→ DIRECTIONS FOR THIS TASK: List the material from the line with "At what coordinates" up to and including the line with "click(x=204, y=853)" as a numbered list, omitting blank lines. Leave the pictures out of your answer.

→ DATA PROVIDED:
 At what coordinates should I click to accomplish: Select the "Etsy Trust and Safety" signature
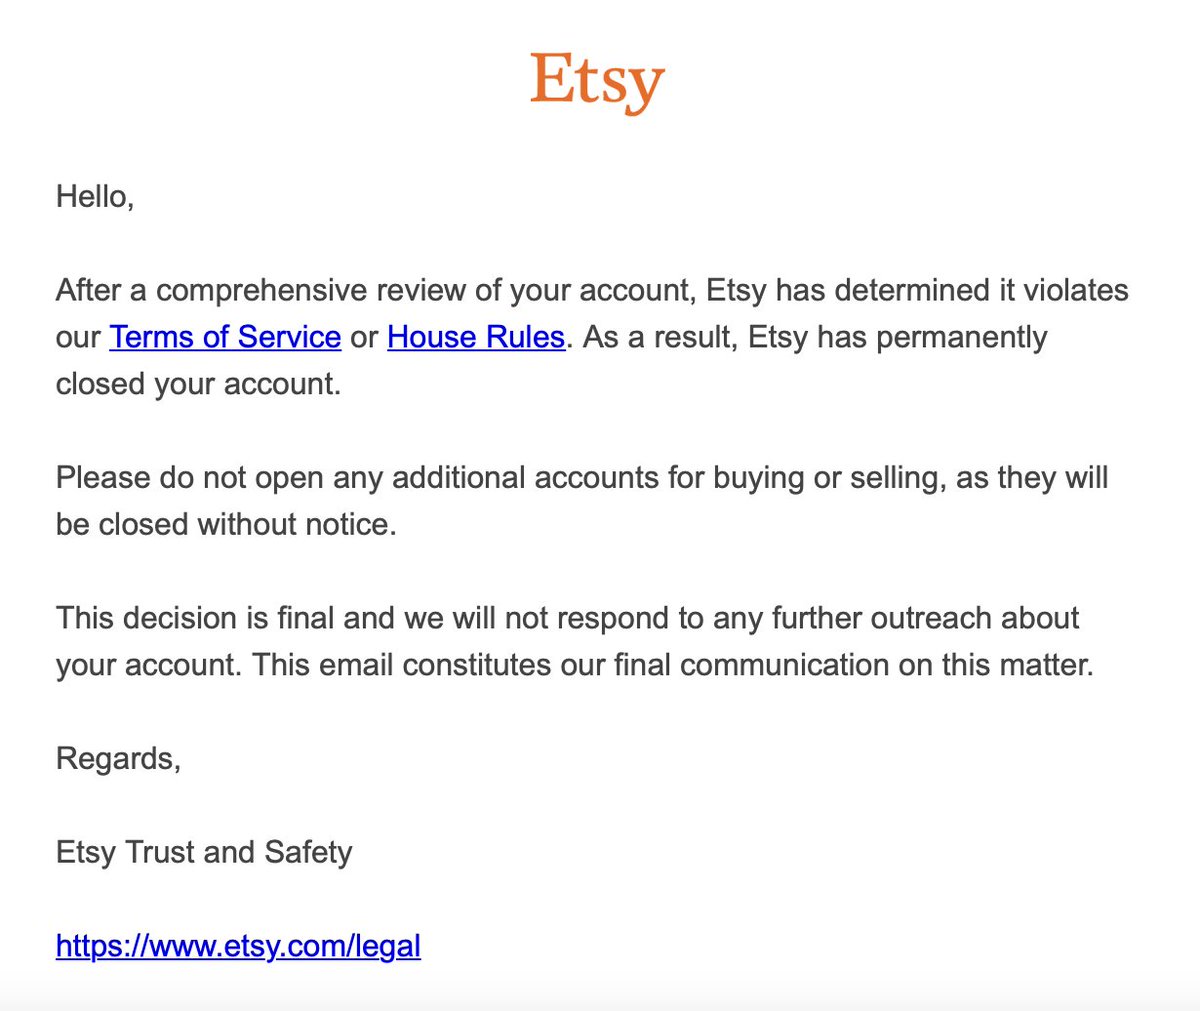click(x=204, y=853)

* * *

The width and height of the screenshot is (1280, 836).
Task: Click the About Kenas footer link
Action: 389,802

---

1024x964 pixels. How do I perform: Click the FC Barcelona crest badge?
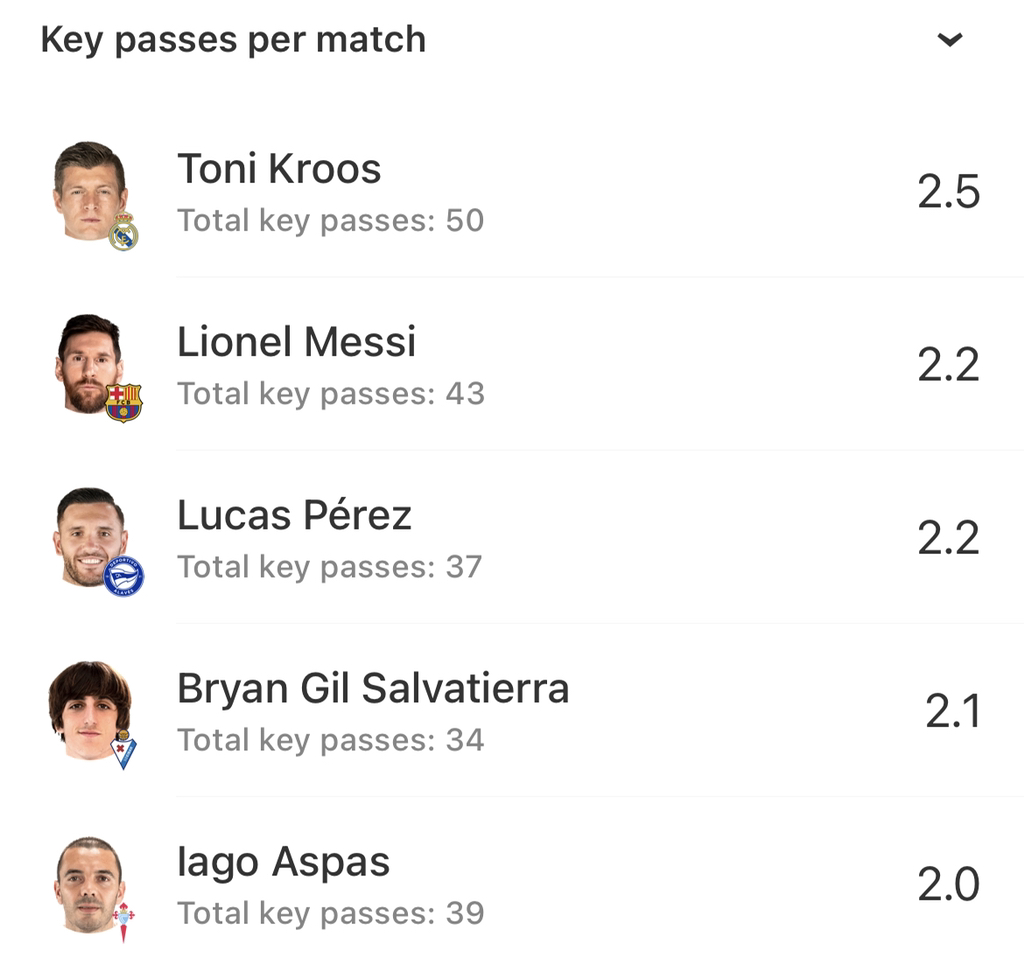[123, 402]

→ OUTPUT OF THE TASK:
1.  At what coordinates should I click to accomplish: Select the "Etsy Trust and Safety" signature
2. click(x=204, y=853)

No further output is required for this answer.